There was one further important reason for people to emigrate if their political or religious situation was in some way marginal to main society. Not just from Britain, where there was by this time a slowly growing, if reluctant, tolerance of religious differences, but from mainland Europe too, thousands emigrated because of restrictions or persecution in their homeland. Their chosen destination was generally America ― “the land of the free”― but Australia increasingly offered the freedom they craved.

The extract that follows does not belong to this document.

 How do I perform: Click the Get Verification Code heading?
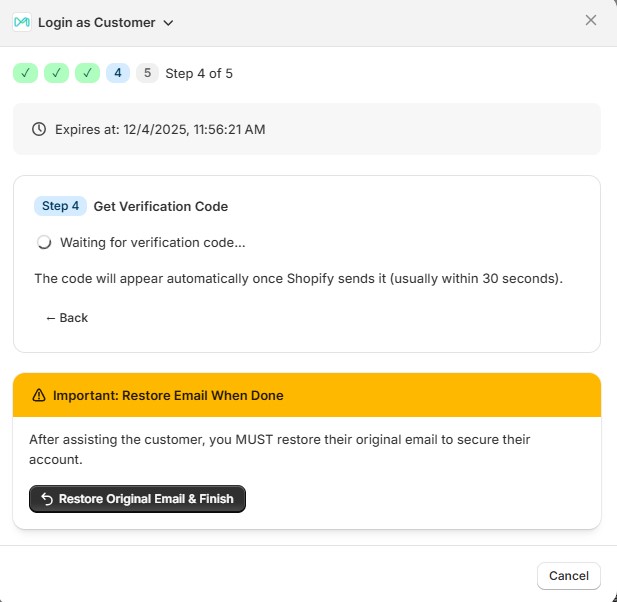point(161,206)
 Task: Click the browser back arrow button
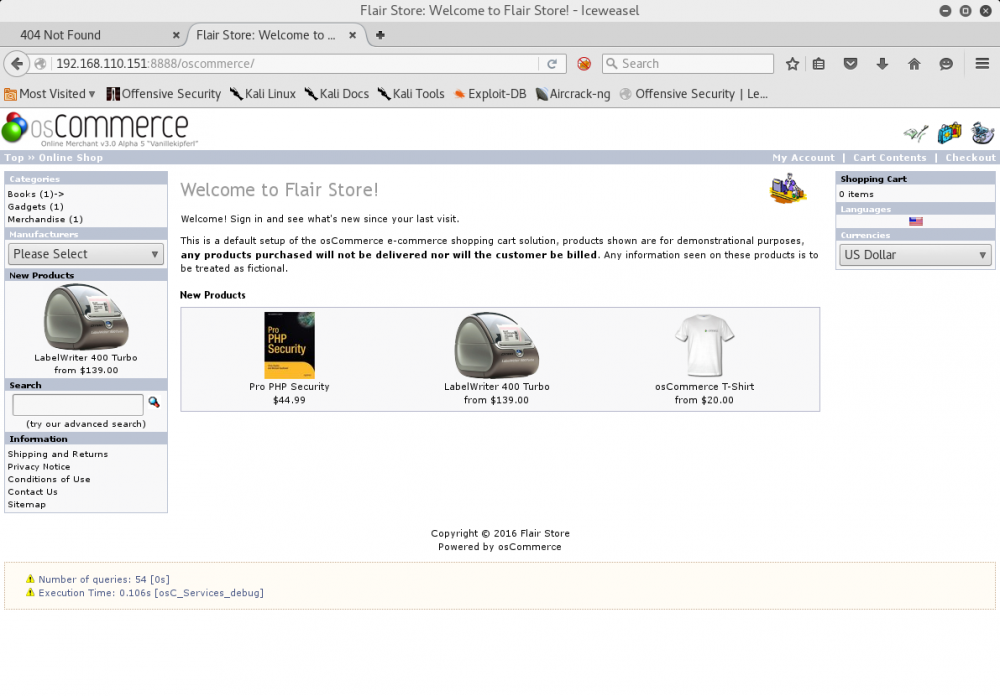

This was essentially the reason for the departure from Brighton in 1849 of “the Juniper and Wood party,” who were all members of, or associated with, the Ebenezer Chapel on Richmond Hill. As Particular (or Strict) Baptists they enjoyed freedom of worship and were not persecuted as were many dissenting Protestants on the Continent, but they deeply resented the imposition of compulsory church rates. This legal requirement was enforced to pay for the upkeep and repair of the parish church and “the providing of things necessary for Divine Service therein.” There had long been a strong radical and dissenting tradition in Brighton and church rates (not abolished until 1868) were a continual source of vexation to Nonconformists and Jews. Defaulters could be, and were, prosecuted for non-payment and “suffered distraint” on their goods. Nine Brighton men were summoned for non-payment early in September 1849, among them W. Samuel Tankard, Charles Robert Thatcher and the attorney Richard Mighell. They had engaged a London solicitor, Mr Boykett, to defend them. The case was adjourned until later in the month and then dismissed (probably on a technicality) but by this time Mighell had already joined the Juniper and Wood party on board the Harpley and was on his way to Australia. Tankard and Thatcher were to follow three years later with the Brightonians bound for the gold diggings.